Au beau milieu de la Première Guerre mondiale, le nouveau champion du monde de boxe Noir émerveille les États-Unis. Et les agace, aussi. L’homme va vite devenir un provocateur, égoïste et malin, devenu riche en quelques combats. En croisant la route d’un dandy européen, le Suisse Arthur Cravan, boxeur mais aussi écrivain scandaleux et ravageur, neveu revendiqué d’Oscar Wilde et figure du mouvement Dada célébré par les Surréalistes. Tout autant mégalo que lui, il y trouve un alter ego dans la démesure vaniteuse.

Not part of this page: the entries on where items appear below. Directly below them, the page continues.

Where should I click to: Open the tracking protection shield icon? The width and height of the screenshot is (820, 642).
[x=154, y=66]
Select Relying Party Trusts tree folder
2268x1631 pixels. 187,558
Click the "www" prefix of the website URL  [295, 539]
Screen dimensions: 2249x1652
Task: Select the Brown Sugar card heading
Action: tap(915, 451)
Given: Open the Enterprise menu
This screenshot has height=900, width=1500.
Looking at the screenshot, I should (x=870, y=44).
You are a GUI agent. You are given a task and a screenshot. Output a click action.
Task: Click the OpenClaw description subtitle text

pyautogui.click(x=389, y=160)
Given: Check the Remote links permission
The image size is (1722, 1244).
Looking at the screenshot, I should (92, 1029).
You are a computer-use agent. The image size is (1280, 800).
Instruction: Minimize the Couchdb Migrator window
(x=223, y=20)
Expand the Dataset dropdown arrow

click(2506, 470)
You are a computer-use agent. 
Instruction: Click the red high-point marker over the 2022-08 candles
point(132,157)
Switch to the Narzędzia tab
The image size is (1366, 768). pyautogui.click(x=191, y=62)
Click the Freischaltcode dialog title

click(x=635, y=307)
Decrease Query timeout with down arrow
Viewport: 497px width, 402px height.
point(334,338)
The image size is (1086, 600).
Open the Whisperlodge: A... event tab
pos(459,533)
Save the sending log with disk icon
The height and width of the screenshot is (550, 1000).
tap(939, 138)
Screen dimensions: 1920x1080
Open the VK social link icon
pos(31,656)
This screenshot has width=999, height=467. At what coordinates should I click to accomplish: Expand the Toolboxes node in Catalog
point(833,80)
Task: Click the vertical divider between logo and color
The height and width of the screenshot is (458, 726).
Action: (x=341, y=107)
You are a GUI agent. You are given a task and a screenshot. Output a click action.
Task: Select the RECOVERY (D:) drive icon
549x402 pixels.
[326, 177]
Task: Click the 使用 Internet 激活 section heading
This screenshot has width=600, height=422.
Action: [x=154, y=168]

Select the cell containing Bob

Centré autour d’un tournant dramatique - le combat entre les deux hommes - ce récit au long cours allie la tradition romanesque du roman graphique et une observation précieuse du monde autour de 1916. Le racisme y sévit encore cruellement en Amérique, et l’obsession de la célébrité et de l’argent facile se joue en quelques contrats véreux.
Forcément, dans ce double portrait tragi-comique, le noir et blanc s’imposait, pour ces deux personnages obsédés par l’idée d’échapper à leur condition. Le dessin de Carlé n’épargne personne, et les victoires au combat n’ont pas plus d’éclat que les défaites.
L’ambition de ces deux "Arthur" repose tout autant sur une mégalomanie impressionnante que dans une farouche pulsion de vie. Les femmes y sont des victimes consentantes, malheureuses et courageuses, et finalement bien plus humaines dans leur admiration sincère, au-delà des jeux du cirque.